Climate information can aid Covid-19 model propagation: Research

3 January, 2023 | Pragati Singh

covid-19 Covid News and Updates

In a recent study, a team of scientists from the Qatar Environment & Energy Research Institute (QEERI) at Hamad Bin Khalifa University and Transvalor S.A., France, found that including meteorol...

In a recent study, a team of scientists from the Qatar Environment & Energy Research Institute (QEERI) at Hamad Bin Khalifa University and Transvalor S.A., France, found that including meteorological factors, with ultraviolet (UV) radiation as the main driver, can more accurately model Covid-19 transmission. A growing body of research suggests that the environment may have an impact on how Covid-19 spreads, however it is unknown to what extent risk and transmission are affected. Studies on the consequences of climate change have been sparse or poorly controlled; for instance, they have overlooked socioeconomic aspects or simply examined a small number of climatic parameters.

In the current publication, the researchers used socioeconomic, environmental, and global health characteristics as control variables to analyse data on reported Covid-19 cases during a 14-month period in 196 countries. They created three distinct analytical frameworks, including statistical, machine learning, and econometric, to model the possible contributions of climate to confirmed case numbers.
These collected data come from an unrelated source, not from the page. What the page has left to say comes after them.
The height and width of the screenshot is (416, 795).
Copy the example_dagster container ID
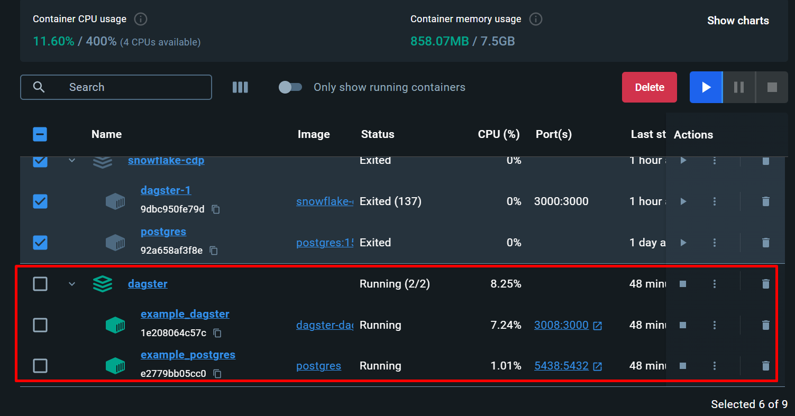pos(217,333)
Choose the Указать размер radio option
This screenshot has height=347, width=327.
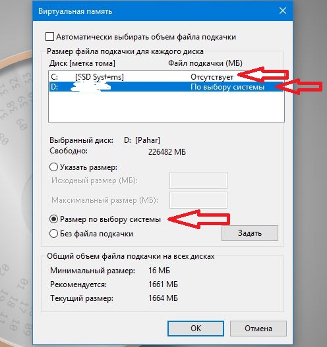[x=53, y=167]
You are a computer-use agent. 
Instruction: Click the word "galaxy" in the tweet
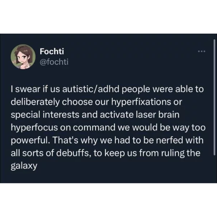24,166
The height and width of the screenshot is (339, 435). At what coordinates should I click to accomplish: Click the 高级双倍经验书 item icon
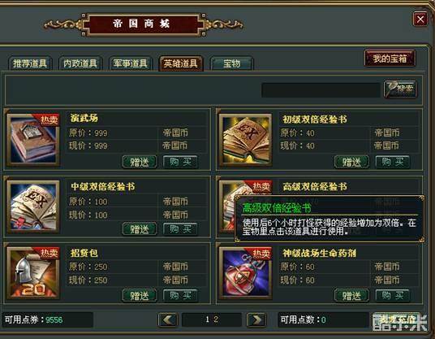point(227,206)
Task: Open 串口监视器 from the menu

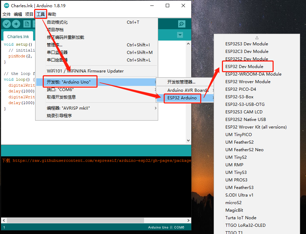Action: (57, 53)
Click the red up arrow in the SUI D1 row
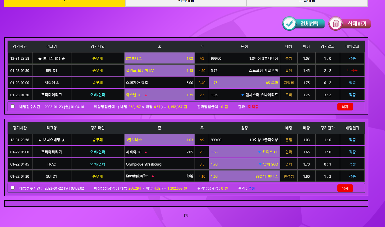Image resolution: width=385 pixels, height=227 pixels. [x=153, y=176]
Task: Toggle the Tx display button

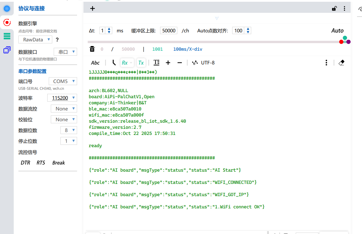Action: click(x=141, y=63)
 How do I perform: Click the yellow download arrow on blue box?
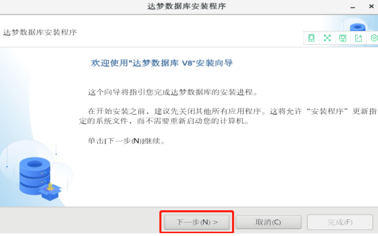click(x=50, y=186)
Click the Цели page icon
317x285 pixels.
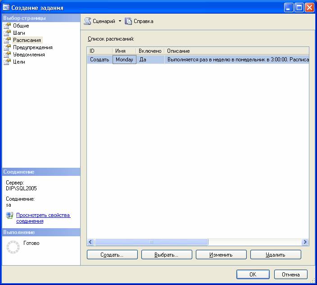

The findings suggest that while increased testing, lockdown compliance, and disease susceptibility are the most effective measures to stop the spread of Covid-19, UV radiation is the climate factor most strongly correlated with the spread of the virus, with higher UV radiation being associated with lower transmission. Differences in results between the three analytic techniques for other meteorological and air quality parameters, such as temperature, absolute humidity, and sun radiation, highlighted how challenging it is to comprehend the linkages.

For instance, the machine learning study found a positive correlation between humidity and Covid-19 spread whereas the econometric analysis found a negative correlation. In the statistical study, the temperature had a relatively negative correlation with Covid-19, but in the machine learning and econometric studies, it had a positive correlation with Covid-19 transmission.

The authors come to the conclusion that UV light is the climatic component that has the greatest influence on Covid-19 transmission using all approaches. This may aid in improving seasonal or weather-based transmission estimates and informing future pandemic response strategies that lessen the financial toll of total lockdowns. They note that there is ample proof that UV radiation can successfully eradicate SARS-CoV-2 and other coronaviruses, which supports their claim.

The authors add: “The impact of climate on Covid-19 transmission rates has been the subject of many studies, but it is still poorly understood. In our study, we demonstrated that meteorological factors play a key role in statistical, machine learning and econometric analyses of Covid-19 risk, with ultraviolet radiation (UV) as the main driver.”